**PASSAGE:**
========

Information Technology Services

Avoiding Copyright Infringement

Avoiding Copyright Infringement

Although copyright may seem to be a purely legal issue, using unauthorized files could have security implications. To avoid prosecution and minimize the risks to your computer, make sure you have permission to use any copyrighted information, and only download authorized files.

How does copyright infringement apply to the internet?
Copyright infringement occurs when you use or distribute information without permission from the person or organization that owns the legal rights to the information. Including an image or cartoon on your website or in a document, illegally downloading music, and pirating software are all common copyright violations. While these activities may seem harmless, they could have serious legal and security implications.

How do you know if you have permission to use something?
If you find something on a website that you would like to use (e.g., a document, a chart, an application), search for information about permissions to use, download, redistribute, or reproduce. Most websites have a "terms of use" page that explains how you are allowed to use information from the site. You can often find a link to this page in the site's contact information or privacy policy, or at the bottom of the page that contains the information you are interested in using. There may be restrictions based on the purpose, method, and audience. You may also have to adhere to specific conditions about how much information you are allowed to use or how the information is presented and attributed. If you can't locate the terms of use, or if it seems unclear, contact the individual or organization that holds the copyright to ask permission.

========

**INFORMATION SUPPLIED:**
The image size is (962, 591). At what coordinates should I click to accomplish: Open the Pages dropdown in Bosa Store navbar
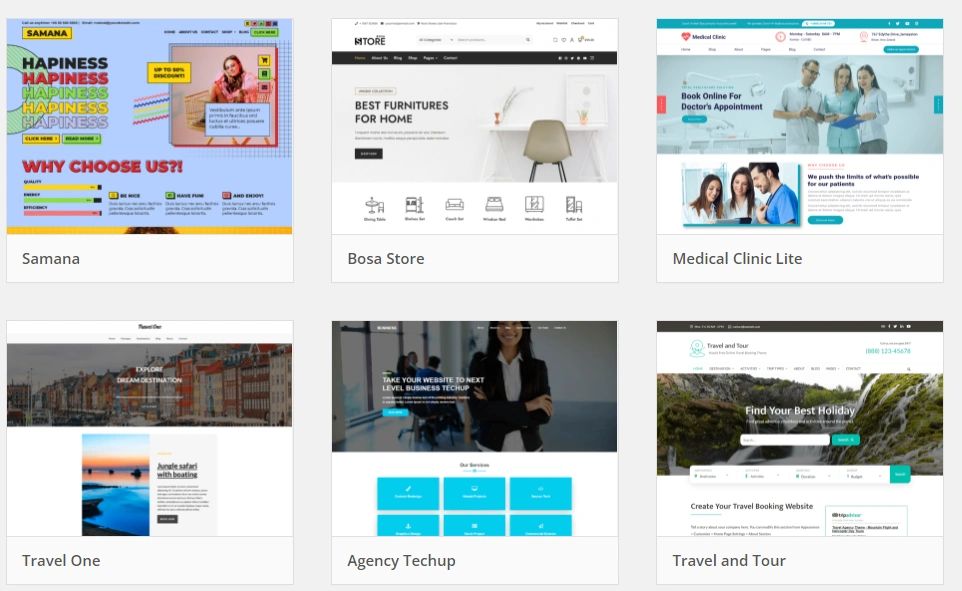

========

Continue the copyright infringement text from where it stops.

What consequences could you face?

  • Prosecution -
    When you illegally download, reproduce, or distribute information, you risk legal action. Penalties may range from warnings and mandatory removal of all references to costly fines. Depending on the severity of the crime, jail time may also be a possibility. To offset their own court costs and the money they feel they lose because of pirated software, vendors may increase the prices of their products.
  • Infection -
    Attackers could take advantage of sites or networks that offer unauthorized downloads (music, movies, software, etc.) by including code into the files that would infect your computer once it was installed. Because you wouldn't know the source or identity of the infection (or maybe that it was even there), you might not be able to easily identify or remove it. Pirated software with hidden Trojan horses is often advertised as discounted software in spam email messages.